The idea is that by enabling the dynamic replacement of the SQLite3 implementation, a custom build of SQLite can be included in a way that is compatible with pure SwiftPM, and doesn't require any of the special build gymnastics that are currently needed. This would enable, for example, swapping in a custom SQLCipher build build at runtime. My personal motivation is to bring GRDB to Android, which doesn't expose any user-accessible SQLite library and so always needs to include a SQLite source build.

This draft PR is minimally code-intrusive in order to illustrate the salient points, but one might imagine that rather than having a single global public var SQLI: SQLiteInterface variable, the SQLiteInterface could be provided at GRDB initialization time, which opens the possibility of having multiple simultaneous SQLite builds in the same app. But I imagine most environments will only care about a single global implementation, so I doubt it would be worth the trouble.

Two rough spots right now are that I had to disable snapshot and FTS5 support, since they both need to use custom structs from the system SQLite3 library, and I didn't bother creating pass-though wrappers for these. I expect that resolving this would be a straightforward exercise. With these tests disabled, all the tests pass on my machine:

Test Suite 'All tests' passed at 2025-01-19 20:02:28.011.
	 Executed 2729 tests, with 98 tests skipped and 0 failures (0 unexpected) in 111.887 (111.985) seconds

Pull Request Checklist

  • CONTRIBUTING: You have read https://github.com/groue/GRDB.swift/blob/master/CONTRIBUTING.md
  • BRANCH: This pull request is submitted against the development branch.
  • DOCUMENTATION: Inline documentation has been updated.
  • DOCUMENTATION: README.md or another dedicated guide has been updated.
  • TESTS: Changes are tested.
  • TESTS: The make smokeTest terminal command runs without failure.

@groue
Copy link
Owner

groue commented Jan 20, 2025

Hello @marcprux,

Wow, that's ambitious :-) This is a much welcomed exploration. Custom SQLite builds and SQLCipher indeed require some uneasy "gymnastics".

There are two important GRDB features that this pull request does not address, and I'm wondering what could be done in order to fulfill the needs of GRDB users:

  • Performance. GRDB is currently specialized for each SQLite implemention, and supports inlining SQLite calls.

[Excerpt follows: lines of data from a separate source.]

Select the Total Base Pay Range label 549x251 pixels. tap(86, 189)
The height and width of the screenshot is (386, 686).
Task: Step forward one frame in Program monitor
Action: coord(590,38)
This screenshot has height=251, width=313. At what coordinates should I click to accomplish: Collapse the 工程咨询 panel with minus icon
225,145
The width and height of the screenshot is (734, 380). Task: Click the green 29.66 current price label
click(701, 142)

The var SQLI: SQLiteInterface is an existential that prevents specialization. I expect the GRDBOSXPerformanceTests target of Tests/Performance/GRDBPerformance/GRDBPerformance.xcodeproj to show important performance regressions.

    (If you want to check it, rebase your branch on development: I've just restored the compilation of performance tests.)

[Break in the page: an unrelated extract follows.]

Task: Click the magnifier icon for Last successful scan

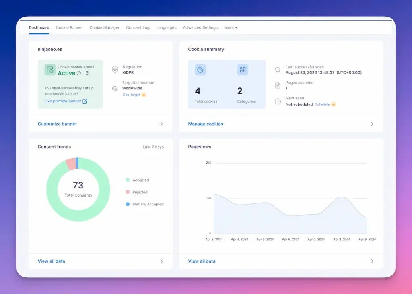Action: (x=278, y=70)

  • Availability Cheks. That's FTS5, snapshots, etc. In general, for a given sqlite3_xxx api that is not available in all implementations, or a feature of the SQL language that is not available in all implementations, the current GRDB is able to:

    • For system SQLite builds, we define the @availability of the Swift APIs that use this feature (e.g. iOS 19+)
    • For custom SQLite builds (known SQLite version), we always expose Swift APIs that use this feature, without availability checks. If the presence of the feature depends on an SQLite compilation option, guard those Swift APIS behind a #if SQLITE_XXX.
    • For SQLCipher, for which we don't know the version, usually we never expose the Swift APIs that depend on sqlite3_xxx, in order to avoid link errors, and always expose the Swift APIs that depend on SQL features, and rely on runtime errors if they are called.

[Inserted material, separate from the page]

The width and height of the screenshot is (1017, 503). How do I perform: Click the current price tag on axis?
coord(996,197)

…es to control whether to use the new GRDBSQLiteDynamic module and enable performance tests
@marcprux
Copy link
Author

  • Performance. GRDB is currently specialized for each SQLite implemention, and supports inlining SQLite calls. The var SQLI: SQLiteInterface is an existential that prevents specialization. I expect the GRDBOSXPerformanceTests target of Tests/Performance/GRDBPerformance/GRDBPerformance.xcodeproj to show important performance regressions.
    (If you want to check it, rebase your branch on development: I've just restored the compilation of performance tests.)

I've rigged up the Package.swift so this feature can be enabled/disabled with a GRDB_SQLITE_INLINE environment variable, and also added the performance tests to the package when you set GRDB_PERFORMANCE_TESTS=1, so they can be compared side-by-side more easily.

I've run these performance tests a few times, and the result is that using GRDBSQLiteDynamic is between 8%–10% slower than the inline-able system GRDBSQLite on my machine (2021 M1 macBook Pro).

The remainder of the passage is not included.